John Tritica

 

How Rain
Records
Its Alphabet

Poems



112 pages


6x8 inches


ISBN: 1-888809-09-4


$12.00

 

John Tritica’s poetry extends from that place where “context meets cortex” in the joyous “practice of observing outside”. With the compression of haiku, his poems reveal, with gestural clarity, the sensual lushness of the world in its ongoing stream. “The cosmos flower bleeds burgundy into light/ Driest July in years/ August, now September, torrential…” Ego suffused, if not replaced, by a loving magnanimity, we feel the poet’s own continuous temptation to kiss a dahlia or “locate the intersection of possible and actual”. And in this saturation and crossroads, location happens as a tension existing inside the music of language. The metamorphic beauties of what words are—concrete qualities as well as aphoristic playfulness, where layers and layers of detail add up, meaningfully, into a larger emotion of steadfast pleasure. These are poems, indeed, from the garden of real life: car alarm, compost, leaking roofs, Chianti, marigolds, equinox and the myriad particularities of “motion, pattern and aroma”. Tritica paints his residency in the high desert landscape using invisible truths gathered from “bees feeding in the datura/ just popped open”. The “pollen thick on their legs” stated precisely, the basic surrealism of sunlight and flowers known.

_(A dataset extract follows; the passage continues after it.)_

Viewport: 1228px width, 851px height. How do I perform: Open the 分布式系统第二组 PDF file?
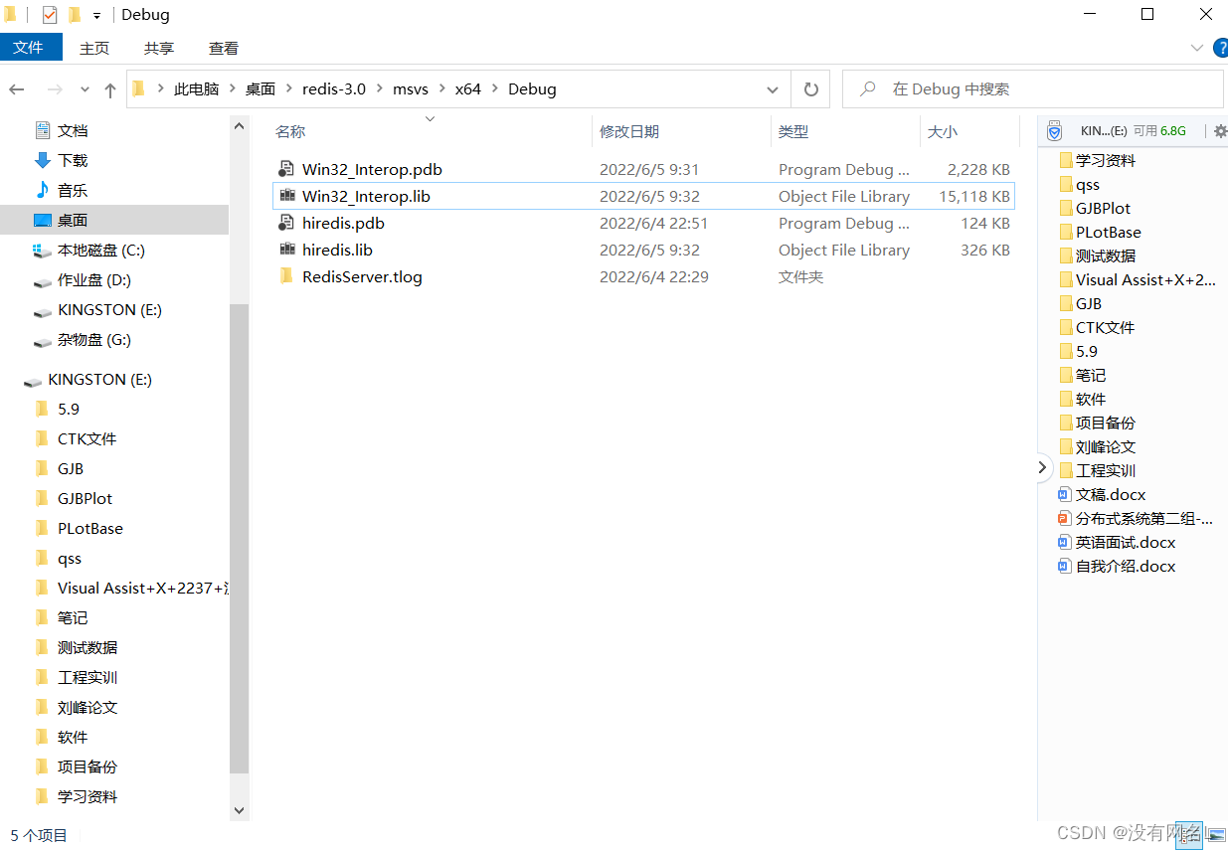click(1136, 518)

Recalling at times the densely textured orchestrations of Hart Crane, Robert Duncan, or Clark Coolidge, Tritica’s poetry ultimately stakes out its own territory, adding something of high value to the 20th-century tradition of experimental lyricism.

—Stephen-Paul Martin


Reverence pervades this engagement ‘in visual alphabet,’ replete with the Tao of high desert, discovered, restated (“Primrose can take the whole/ the desert over”, “Desert can overtake the whole/ bed’s primrose”; “To overtake the whole primrose bed/ the desert flees/ a dense scrutiny”). The liberal, beautiful facts for the senses to touch and equate to form splayed punctuation of human intention (“Woke with a car alarm scraping my ears”). Residence means breathing among, thus in context, and sometimes with eyes (closed). John Tritica is fluent in miracles often unnoticed. He watches the smells as the colors are sung (sing themselves). And form nourishment that punctuates a life. Part of residing is worshipping blends of the holy and common (“How rain records its alphabet”), aware that they switch roles and places (“birds comma the slight wind”; “mushrooms kiss the rotted trees”). This work finds nourishment by juxtaposing human habit and its sister industry of bees, branches, rain evolving into spirit toward “Stillness, an intense act.”

—Sheila E. Murphy


John Tritica studied at the University of California, San Diego, Lund University in Sweden, and Miami University, which culminated in a Ph.D. from the University of New Mexico and a dissertation on Kenneth Rexroth. While in Sweden, he met the poet Niklas Törnlund whose work he translated—All Things Measure Time (published by The Landlocked Press.) Tritica’s reviews, essays, and poems have been published extensively in literary magazines for years. He lives with his family in Albuquerque.